▸ **Text excerpt**
/---
The crowd seemed a lot more comfortable with this topic.

* Busking.
By late 2008, I had enough gigs in W.A to keep me going but was finding the East Coast tough going, gig wise.
The comedy rooms in Brisbane, Sydney and Melbourne were still not fans of my style of comedy. At least not fans enough to book me enough to have enough money to stay in the town.
In fact after four years in the bush most new comedians and comedy bookers weren't booking me because they hadn't even heard of me let alone because they were worried about my act being too rough. Plus the type of pubs where I hussled my own solo's shows on the west coast always seemed to be layered with management and rules and hoops when I was on the east coast.
When I spoke to the bar people on the East Coast, they generally had to get another manager, who had to report to another manager who wasn't there at the moment who outsourced all their entertainment through an agency who only put on act which were on their books etc. I was usually just left with a number which lead to an answering machine that didn’t call back.
It was a long slog, especially being an unknown entertainer, whereas in W.A the guy serving the beer behind the bar was usually the guy who ran the pub and made the decisions… on the spot. (And like Woody and Pidge they then went on to become my mates.) Their response on meeting them was more likely to shrug their shoulders and give me a go. On the east coast the only gigs I could really get were through small pubs where I told the owner to put a poster up inside and a bit of chalk work outside and from there ‘I'll come down on the next Saturday, do my act and then put my hat out so don’t worry about paying me'.
One such gig was at Tewantin on the Sunshine Coast. I was staying with my friend Jo who'd just had a baby. She'd pissed the Father of her child off three months ago before her kid was born after finding out about his four other current girlfriends and two ex wives who were chasing him for maintenance.
When she kicked him and all his stuff out onto the street and paid for a removalist van to pick it up, the last thing he yelled from the passenger seat was 'can I still get my mail sent here?'
Anyway I dropped in while in Tewantin to see Jo and for a free, friendly couch in return for learning how to change nappies and burp a kid - which she said was handy while she was out surfing with her mates. It was a fun, hippie-esque house. And her girl Ayla was a magnet for all her childless friends to learn some skills on and fall in love with babies for the first time.
\---
▸ **Entries shown**
/---
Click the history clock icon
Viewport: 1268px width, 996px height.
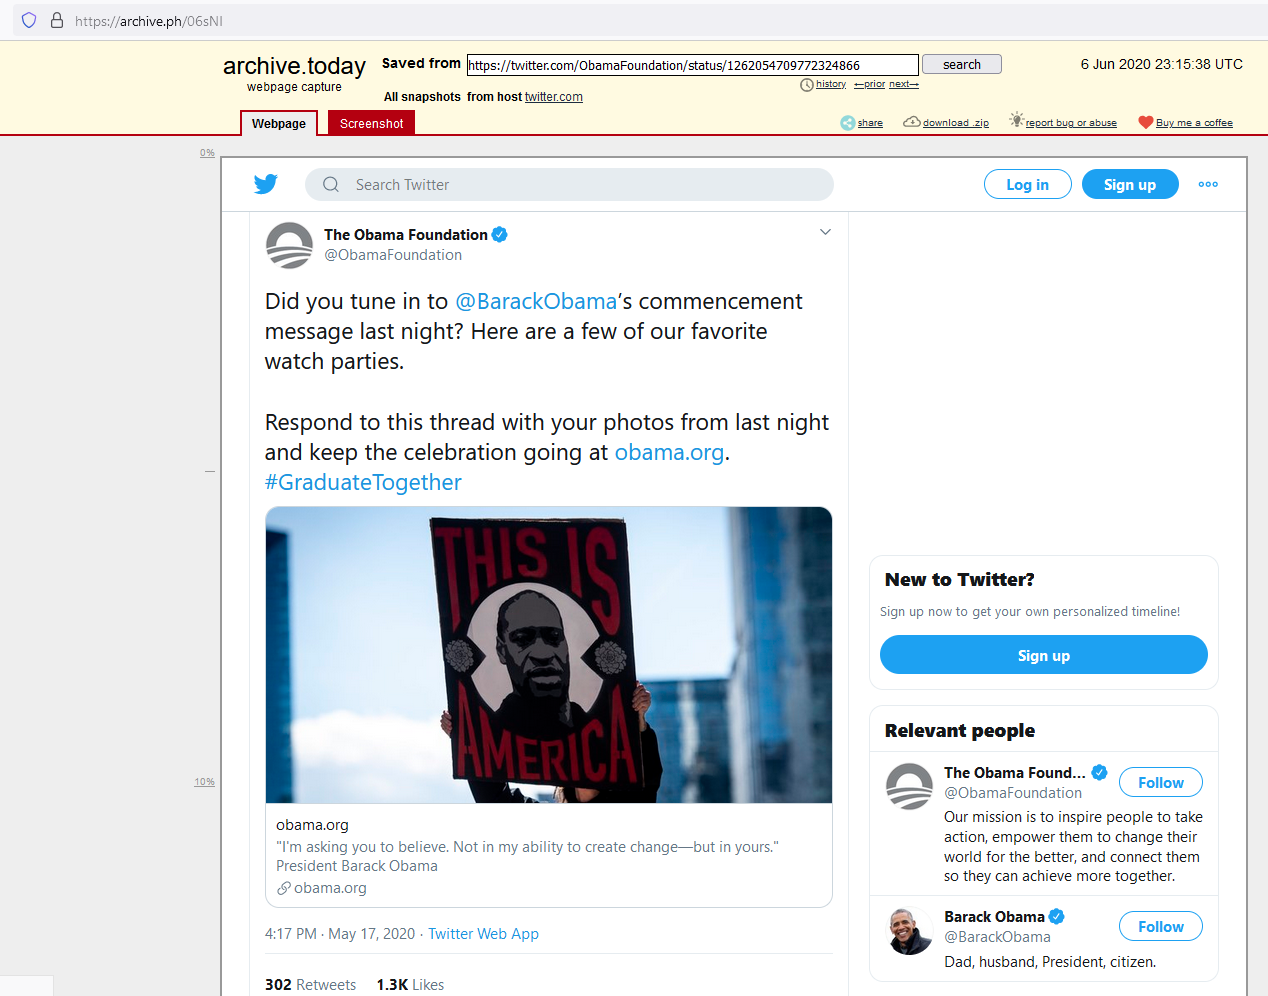click(807, 85)

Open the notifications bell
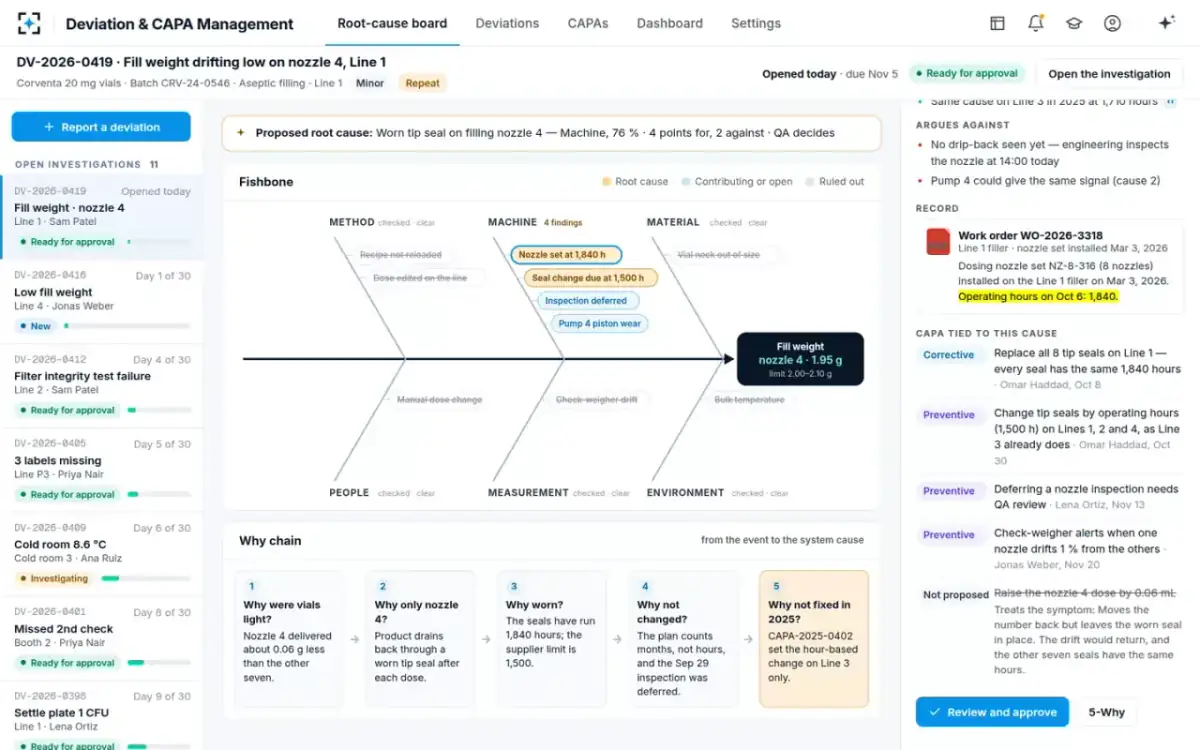(1036, 23)
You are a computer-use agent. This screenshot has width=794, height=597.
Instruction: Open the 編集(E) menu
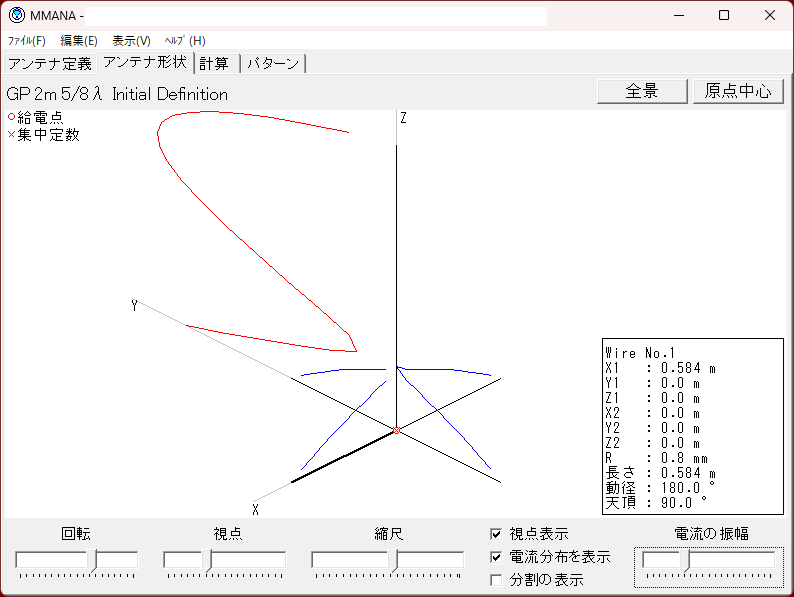click(x=79, y=41)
\---
▸ **What the task asks**
Summarize the busking excerpt in two sentences.

▸ **Answer below**
By late 2008 the narrator had enough gigs in W.A but found the East Coast tough going: comedy rooms there weren't fans of the act, most bookers hadn't heard of it, and pubs sent bookings through layers of managers and agencies, whereas in W.A the person behind the bar usually made the decision on the spot. On the East Coast the only real gigs were at small pubs where the narrator performed and then passed a hat instead of being paid, among them one at Tewantin on the Sunshine Coast, where the narrator stayed on the couch of a friend, Jo, in return for learning to change nappies and burp her baby, Ayla.